▶

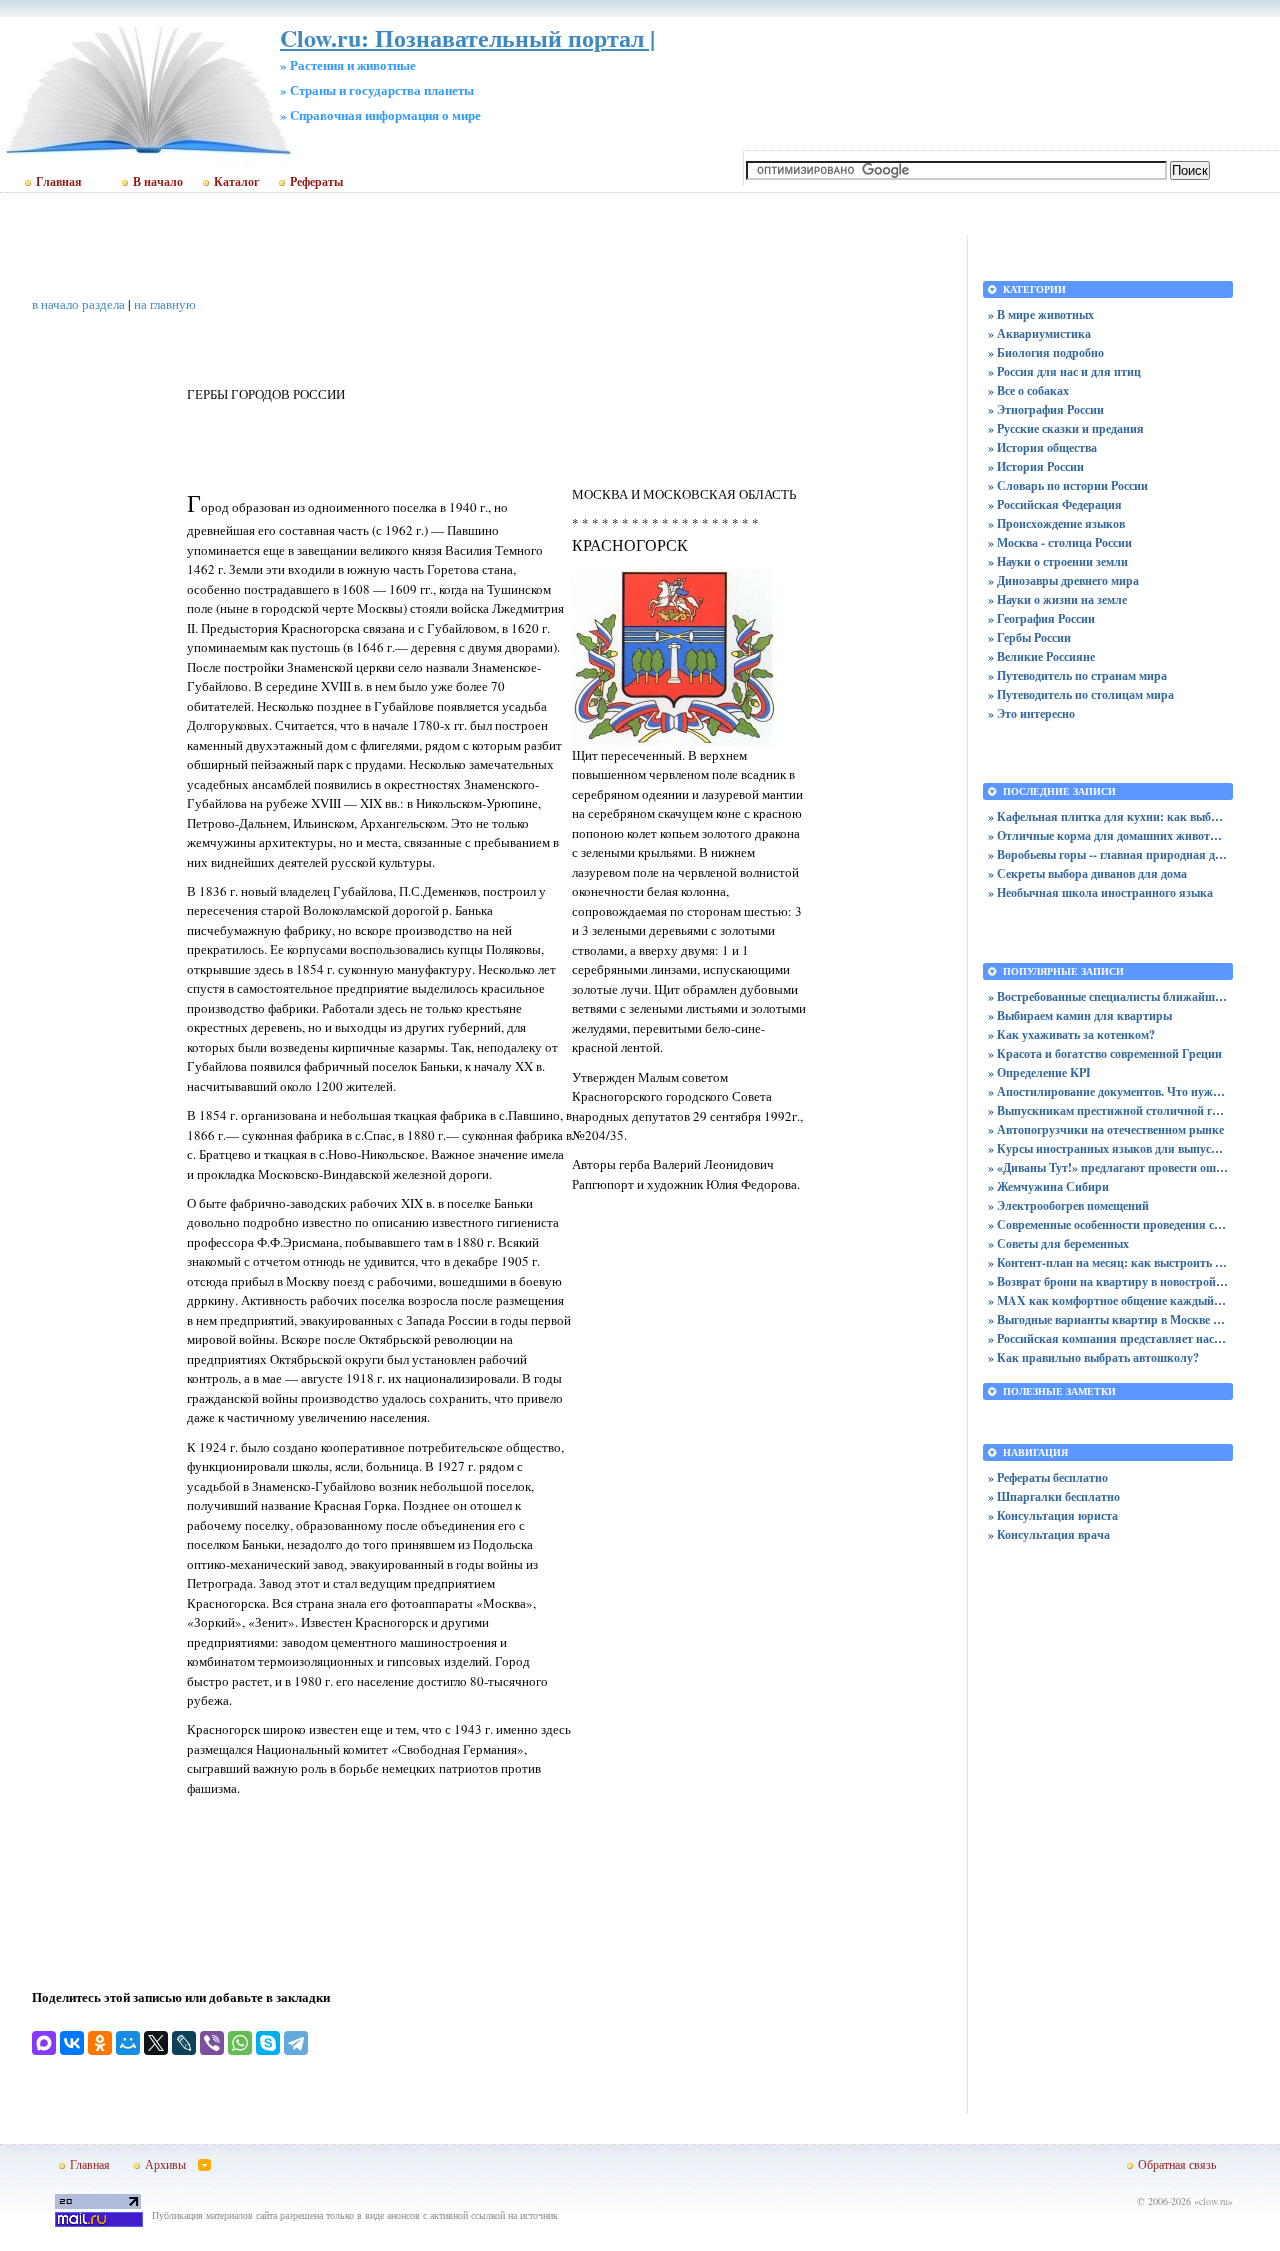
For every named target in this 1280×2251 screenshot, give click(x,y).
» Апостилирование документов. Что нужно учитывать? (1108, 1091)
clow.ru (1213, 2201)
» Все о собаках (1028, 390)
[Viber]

◀

For each record above, write it out exactly and omit any picture.

For every named target in this 1280×2251 screenshot, give click(x,y).
» Апостилирование документов. Что нужно учитывать? (1108, 1091)
clow.ru (1213, 2201)
» Все о собаках (1028, 390)
[Viber]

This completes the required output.